There’s the Big, Big Build-Up.
It’s now officially known as the “International Window,” the IRB’s Global Rugby Calendar.
IN the Northern Hemisphere, it’s about to get underway this coming week with the opening of the 6 Nations and Friday’s classic England versus Wales encounter.
From then on, every passionate rugby union watcher on his Euro sofa will be clicking away non-stop.
He and a growing number of she’s will be puffing up the pillow and frantically trying to keep up with a stack of club tournaments involving a heap of players from Scotland over to Georgia.
The Euro Champions and Challenge Cups; the LV Cup Group Stage; the Championship, SSE National Leagues One to the Two South and Two North.
The SWALEC Welsh National Championship; National League Divisions One East, West and North.
The Scottish National League Division One and the Irish Leagues Division One A and B.
The French Top 14.
And the ultimate Principality Building Society Premiership from somewhere up there in the Northern Hemisphere.
Moving on to the bottom half of the planet, every watching mate in the veldt, the outback or the milking shed will be settling in for the Super 15’s.
They get underway this weekend with warm-ups all round and Round One starts on Friday 13 February with the Crusaders and the Rebels.
After that, they carry on carry on mauling until the Final on July 4th.
Then, March sees the start of a flat-out series of warm up internationals for whole world’s watching population wherever they’re able to find a remote.
It opens with Uruguay and Argentina and carries on all the way to August, involving all the World Cup qualifiers from all over the world plus heaps of games against various Barbaraians.
Great Stuff but nothing as great as what’s in store for the island mates.
Starting on March 10 for two weeks, six teams are competing in the inaugural Pacific Challenge.
This is a round robin tournament designed to give up-and-comers a chance to catch the eye of their national World Cup selectors. It will run from March 10-23, with match days on 10, 14 and 18 March and the final held on 23 March.
It will take place the ANZ Stadium in Suva, Fiji and will feature Fiji ‘A’, Pacific neighbours Tonga ‘A’ and Samoa ‘A’, plus Japan Juniors, Argentina PAMPAS XV and Canada ‘A’.
A new format is in place for this year’s tournament, with Canada joining the competition and all the games taking place in Fiji over the two-week period.

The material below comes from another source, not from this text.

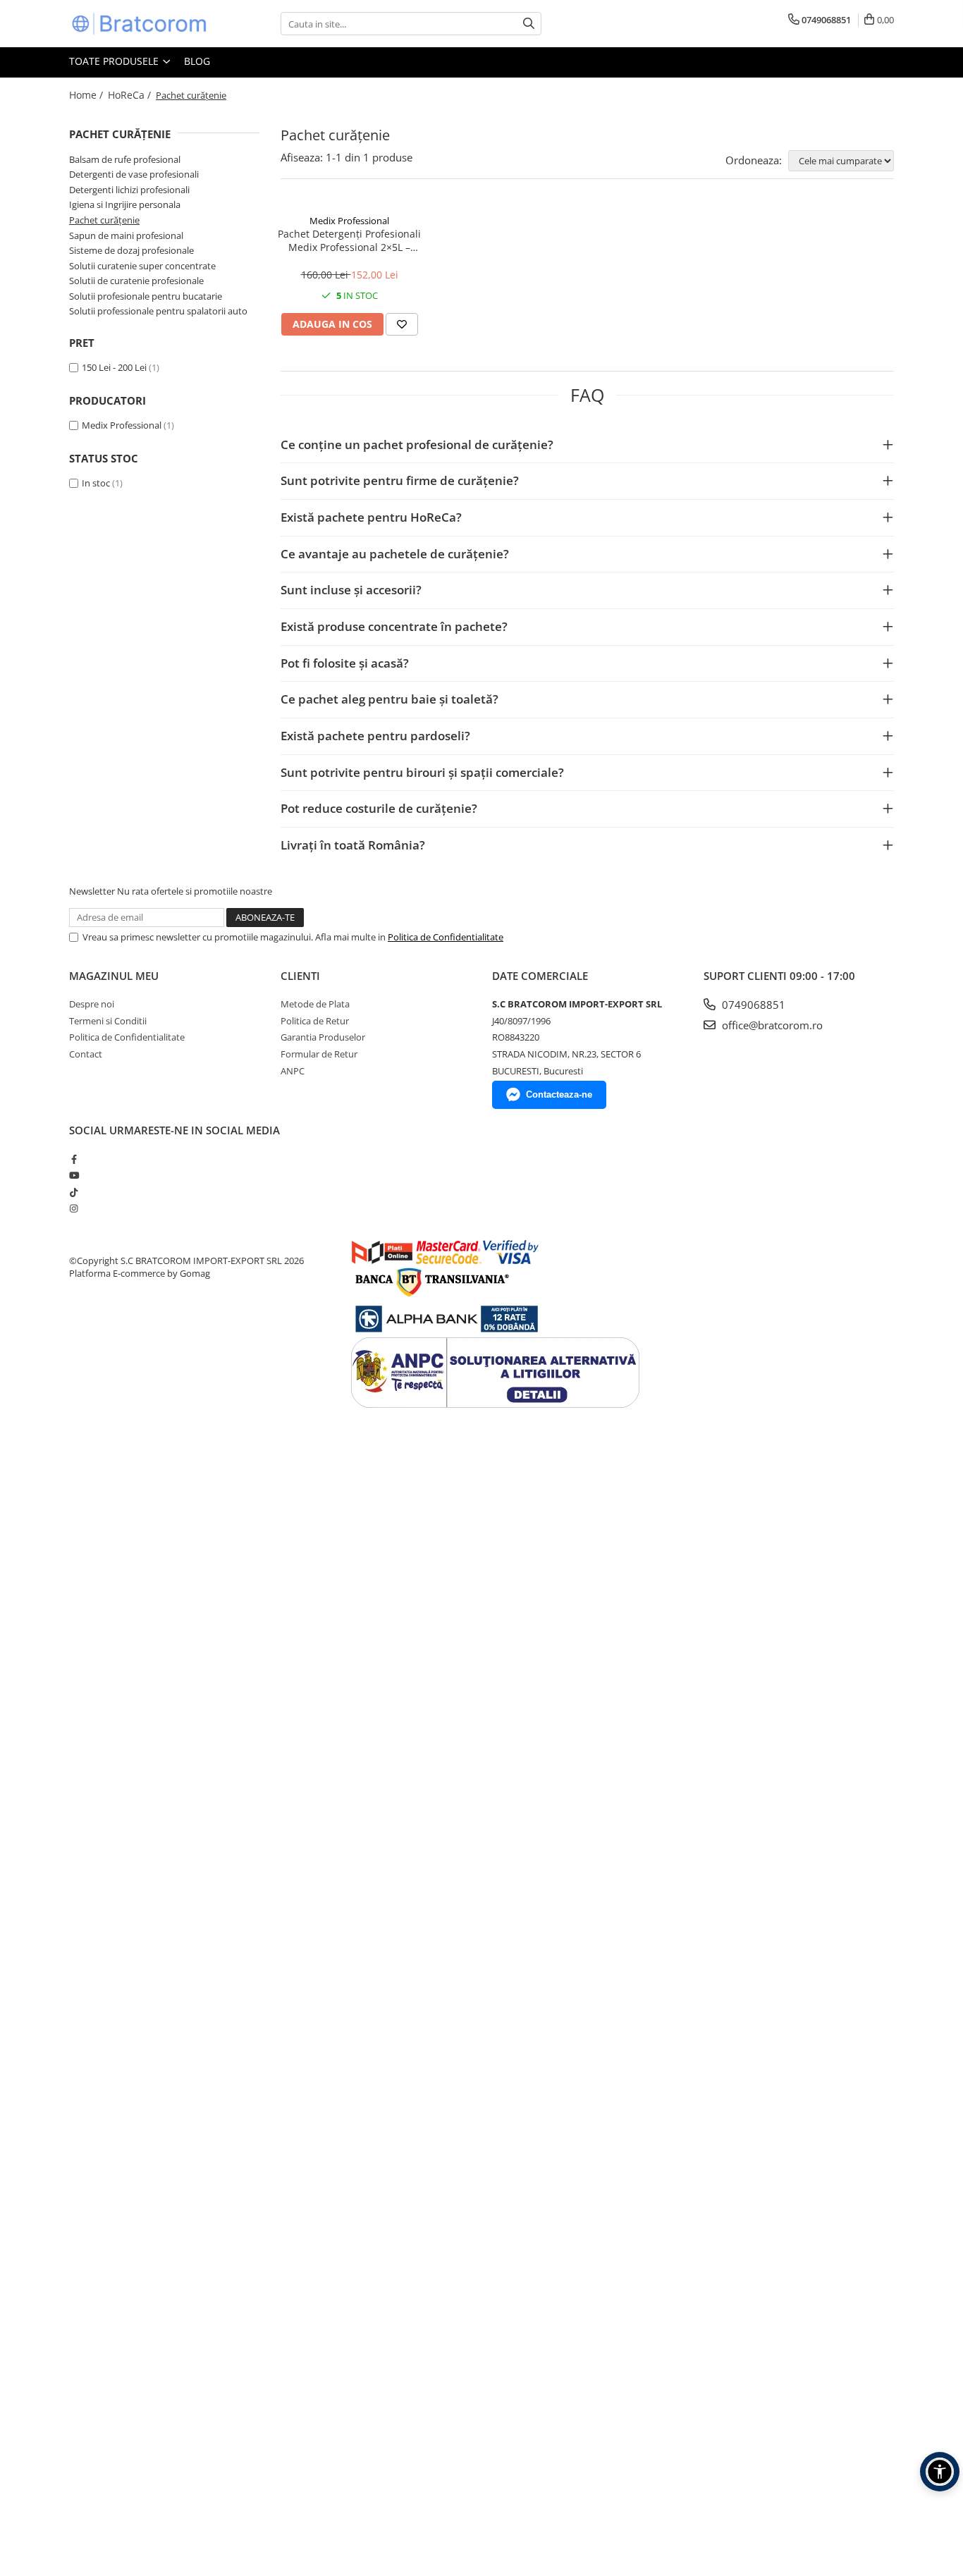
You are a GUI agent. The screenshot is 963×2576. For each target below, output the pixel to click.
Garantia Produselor (323, 1037)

Between 2009 and 2012 World Rugby invested around £16 million in Pacific Islands rugby. It is forecast that a further £19 million is soon expected.
To all of us highly experienced Pacific Islands followers, this latter estimate is very impressive.
It amounts to approximately eighteen million, nine hundred and ninety nine pounds nineteen and threepence halfpenny more than when we used to play for.
World Rugby Head of Competitions and Performance, Mark Egan, is quoted as delivering a Very Impressive Rugby Prouncement (VIRP) stating that:
“The Pacific Challenge is a key developmental tournament, and has added significance for teams in this Rugby World Cup year.”
“Creating a quality competition pathway for our high performance investment programme unions is one of World Rugby’s strategic aims and the Pacific Challenge helps local and academy players get beneficial game time, he added.”
“Details on where rugby fans can watch the event will be announced in due course,” he concluded.
“As soon as you can!” say watchers all over Auckland.
“We need to know which pub to avoid when it’s Samoa versus Tonga!”